A tweak in mild amusement

I dunno about you, I feel like I’ve been away a long time. I was beginning to feel a semblance of happiness before I committed to staring down this week’s ‘amusing’ news. But with my mental wellbeing returned to a satisfactorily trudging internal scowl, let’s dive in.

Serkis act

If Theresa May just released a statement that consisted solely of her crying into a plush teddy of Winston Churchill, it would be the 3rd or 4th most embarrassing thing she’d done this week. Basically, her Brexit deal couldn’t be more uncertain if Erwin Schrödinger wrote it. Actor Andy Serkis released a video of him impersonating her uncannily while Golluming it up. It says a lot about the opposition that the left wing’s main political weapon is the Gollum voice. If Theresa is Gollum, I thought it may be fun to imagine which Lord of the Rings characters each big political player best fits.

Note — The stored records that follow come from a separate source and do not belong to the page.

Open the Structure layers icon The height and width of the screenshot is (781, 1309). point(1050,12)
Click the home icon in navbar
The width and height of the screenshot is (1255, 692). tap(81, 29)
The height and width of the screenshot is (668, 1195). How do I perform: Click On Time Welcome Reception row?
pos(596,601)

Boris Johnson– Saruman: An overambitious white-haired manipulator willing to sacrifice others for his benefit.

Jeremy Corbyn- Denethor the steward of Gondor: A complacent leader who represents those who will be affected first and worst refusing to act.

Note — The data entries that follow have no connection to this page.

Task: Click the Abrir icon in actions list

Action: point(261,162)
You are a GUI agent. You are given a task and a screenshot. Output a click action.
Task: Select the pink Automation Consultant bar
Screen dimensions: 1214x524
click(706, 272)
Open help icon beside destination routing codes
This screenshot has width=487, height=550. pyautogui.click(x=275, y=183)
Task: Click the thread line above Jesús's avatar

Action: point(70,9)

Nicola Sturgeon- Elrond: A leader who just says f*** this and tries to take their people and escape.

Jacob Rees-Mogg- Shelob the giant spider: A spider.

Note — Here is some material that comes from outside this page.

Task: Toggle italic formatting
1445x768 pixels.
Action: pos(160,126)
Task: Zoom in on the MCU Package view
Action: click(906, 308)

Tommy Robinson- That orc that says ‘looks like meat’s back on the menu boys’.

Foli-age UK

Apparently, I’m A Celebrity Get Me Out of Here is still going and Harry Redknapp won it. In a heartwarming scene in which the melted thug from the end of Robocop accepted the crown, he became the show’s oldest winner. He beat out human Glee episode John Barrowman and Emily Atack, the person who most sounds like a line from a Pokémon game. Redknapp was the favourite throughout the competition due to his ‘idiosyncrasies and little catchphrases’. Essentially, he scratched a cockney itch that we’ve had since Delboy’s age got a bit sad. This series was presented by Hol and Dec which sounds more like a maker of chainsaws than a presenting duo. Ant McPartlin is still on the road to recovery. One road we hope he doesn’t veer off into a child.

Noel Edmonds was also featured in this series but the public voted him off first. Someone famous for offering desperate people terrible deals who is rejected by the majority… now, where have we heard that before? I can’t be sure but it certainly rhymes with ‘banker’.

ATIMA

As some may have noticed (and many may have welcomed), the frequency of these columns has drastically decreased. This is due to the lesser amounts of spare time I have to produce them. The ‘tweak’ I refer to in the title, therefore, refers to my refreshed commitment to producing AWIMA every TWO weeks. I’ll still be as bitter, still as unreasonable and still as irascible. Just less often. And if this news is sombre to you, just remember: we live in a country where the person in the highest office doesn’t need to stick to anything they say day-to-day. And if the PM can do it, a 2nd rate blogger from Cumbria certainly can.